Saya melihat beliau untuk pertama kali saat acara simfoni (kalau tidak salah) di salman. Kala itu, beliau terlihat sangat menawan akan kecantikan, prestasi, serta semangat beliau dalam pendidikan maupun dalam pembinaan agama. Satu hal yang masih sangat membekas di kepala saya kala itu adalah "seberapa jauhnya jalan yang harus ditempuh untuk mendapatkan pembinaan, kita harus tetap hadir dan menyempatkan diri untuk selalu dibina, karena hidup adalah pembinaan sejak lahir hingga nanti kita tiada". Hal itu yang hingga saat ini menjadi pemicu semangat saya untuk selalu datang pembinaan meskipun sedang sangat malas ataupun sedang ditimpa berbagai kesibukan lain.

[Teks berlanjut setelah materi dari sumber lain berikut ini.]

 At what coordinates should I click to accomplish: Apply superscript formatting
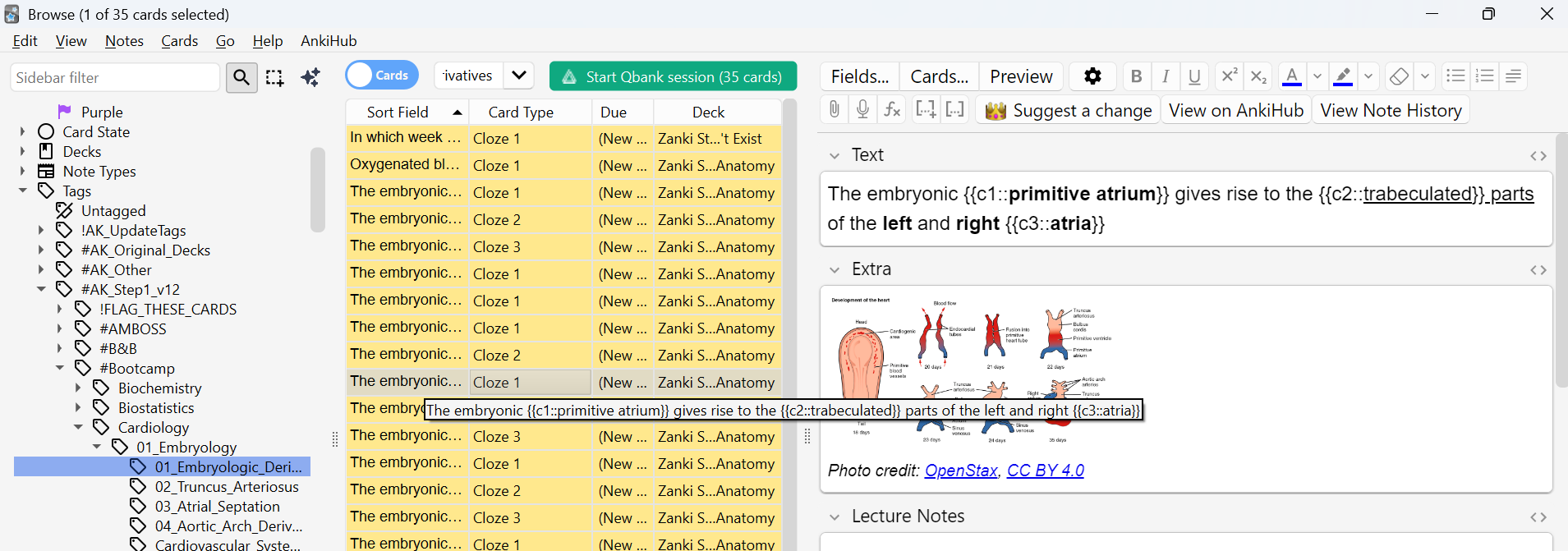point(1229,76)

Kedua kalinya saya bertemu beliau di acara daurah yang dilaksanakan di Lembang. Saat itu, beberapa kali dalam daurah nasi yang kami makan sangat berbeda dengan nasi yang biasa kami makan yaitu nasi jagung. Nasi yang sangat padat gizi, namun hanya membutuhkan 1/10 dari ukuran beras padi biasa untuk menghasilkan kuantitas nasi masak yang sama. Saat itu kami masih lempeng saja makan nasi itu tanpa berpikir siapa yang menciptakan ide sehebat itu. Dan ternyata jawaban dari pertanyaan yang tidak terppikirkan itu datang saat pertemuan ketiga KKN Tematik ITB 2016.

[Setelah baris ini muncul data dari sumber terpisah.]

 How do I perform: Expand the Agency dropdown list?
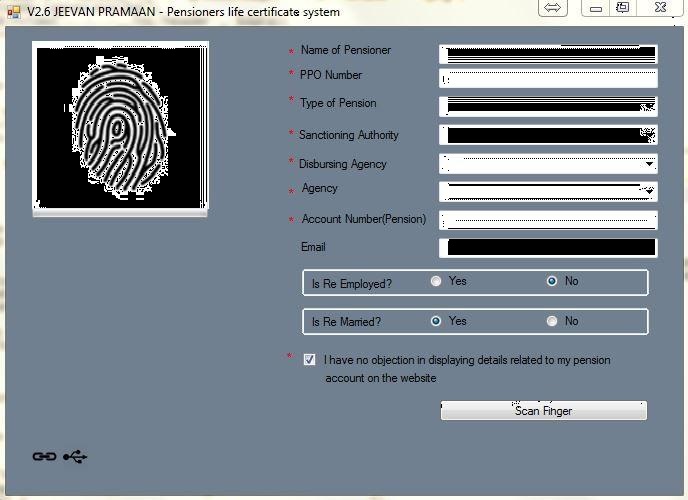(649, 192)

Kak Shabrina lah yang ternyata mengembangkan komoditas suatu desa di Jawa Barat, yaitu jagung yang awalnya hanya disalurkan ke perusahaan pakan ternak menjadi beras jagung yang dapat kita konsumsi sehari-hari. Dari basis banyak orang Indonesia yng kesulitan makan teteapi jagung yang dihasilkan justru menjadi pakan ternak mendorong beliau dan tim utuk mengembangkan komoditas ini. Dan uwala saat ini desa tersebut telah dapat mengembangkan komoditasnya secara mandiri dan beras jagung semakin banyak diminati karena adanya gerakan sehari tanpa nasi.

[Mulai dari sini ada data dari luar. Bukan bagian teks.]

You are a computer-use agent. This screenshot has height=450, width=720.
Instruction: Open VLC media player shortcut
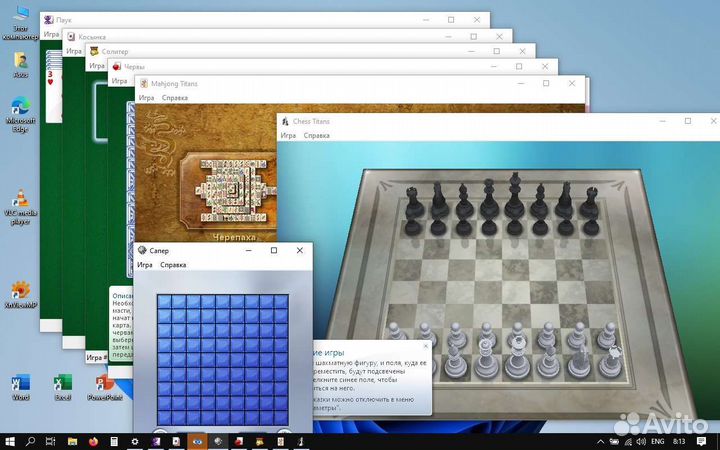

Memang awalnya tak mudah, kata beliau. Banyak hal yang harus dipersiapkan mulai dari mengganti komoditas tanaman mereka yang awalnya jagung kuning menjadi jagung putih yang dapat diolah, mempersiapkan alat untuk mengolah jagung, mengajari masyarakat desa menggunakan alat, hingga pemasaran. Namun memang selalu ada buah yang dipetik setelah menanam. Kucuran keringat kak Shabrina dan tim akhirnya membuahkan hasil, hingga NGO yang mereka kalola dapat melibatkan quadrohelix dalam keberjalanannya. Keren sekali bukan?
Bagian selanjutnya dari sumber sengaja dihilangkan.